Is it Statically or Dynamically Typed?

This defines how variable types are handled in a language.

  • Statically Typed Languages (ex: C, Java): The type of a variable is known at compile time. You need to explicitly declare the type of variables.
// Java
int age = 25; // You declare the type as 'int'
  • Dynamically Typed Languages (ex: Python, JavaScript): The type of a variable is determined at runtime, and you don’t need to declare the type.
# python
age = 25 # Python infers the type of 'age' as an integer
  • Type Inference: Some statically typed languages, like TypeScript or Kotlin, allow for type inference, meaning that while they are statically typed, the compiler can infer the types for you based on context.
// kotlin
val age = 25 // The compiler infers that 'age' is an Int

Is it Strongly or Weakly Typed?

This refers to how strictly types are enforced.
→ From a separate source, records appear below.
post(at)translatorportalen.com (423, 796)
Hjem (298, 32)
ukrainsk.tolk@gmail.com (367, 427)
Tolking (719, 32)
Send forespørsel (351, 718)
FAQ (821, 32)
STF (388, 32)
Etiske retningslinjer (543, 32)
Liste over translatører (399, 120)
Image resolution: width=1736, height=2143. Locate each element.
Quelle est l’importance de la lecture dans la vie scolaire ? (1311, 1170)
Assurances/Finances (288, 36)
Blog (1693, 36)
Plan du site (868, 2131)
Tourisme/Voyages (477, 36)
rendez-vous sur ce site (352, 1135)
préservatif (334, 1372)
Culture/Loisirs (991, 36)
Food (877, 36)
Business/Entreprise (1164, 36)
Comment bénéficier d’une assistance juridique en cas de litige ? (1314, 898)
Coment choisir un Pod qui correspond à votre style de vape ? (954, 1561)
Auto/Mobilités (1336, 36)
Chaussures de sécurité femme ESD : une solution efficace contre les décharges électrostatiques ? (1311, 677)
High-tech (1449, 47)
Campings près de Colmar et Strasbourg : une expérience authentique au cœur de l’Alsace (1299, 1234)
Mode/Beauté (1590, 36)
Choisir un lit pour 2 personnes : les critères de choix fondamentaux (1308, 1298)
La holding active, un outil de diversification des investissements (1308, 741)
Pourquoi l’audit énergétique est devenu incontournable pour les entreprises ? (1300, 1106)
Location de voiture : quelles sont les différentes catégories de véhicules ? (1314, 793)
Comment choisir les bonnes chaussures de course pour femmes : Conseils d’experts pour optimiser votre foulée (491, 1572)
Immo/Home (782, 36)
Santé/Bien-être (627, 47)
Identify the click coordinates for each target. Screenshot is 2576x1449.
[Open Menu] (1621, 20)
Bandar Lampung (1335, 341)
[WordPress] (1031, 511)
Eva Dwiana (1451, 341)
  • Strongly Typed (ex: Python, Java): Implicit type conversions (coercions) are not allowed.
  • Weakly Typed (e.g., JavaScript, PHP): Implicit conversions between types can happen, which can lead to unexpected behaviors.
// javascript
console.log(5 + '5'); // Outputs '55', due to string coercion

For advanced developers, it’s essential to understand how types influence program behavior and performance. For instance, in TypeScript, you can use Generics and Type Guards to ensure type safety and flexibility.

2. Memory Management

Does it have Manual or Automatic Memory Management?

  • Automatic (Garbage Collection): In languages like Python and Java, memory management is automatic. The system automatically reclaims unused memory via garbage collection.
# python
name = "John"
name = None # 'John' is garbage collected
  • Manual Memory Management: In languages like C or C++, you manually allocate and free memory using pointers.
// C
int* ptr = malloc(sizeof(int)); // Manually allocate memory
free(ptr); // Manually free memory

If you’re an advanced developer, you can look into how different languages implement garbage collection strategies, such as Mark-and-Sweep, Reference Counting, or Generational GC. Knowing these strategies can help optimize performance in memory-intensive applications.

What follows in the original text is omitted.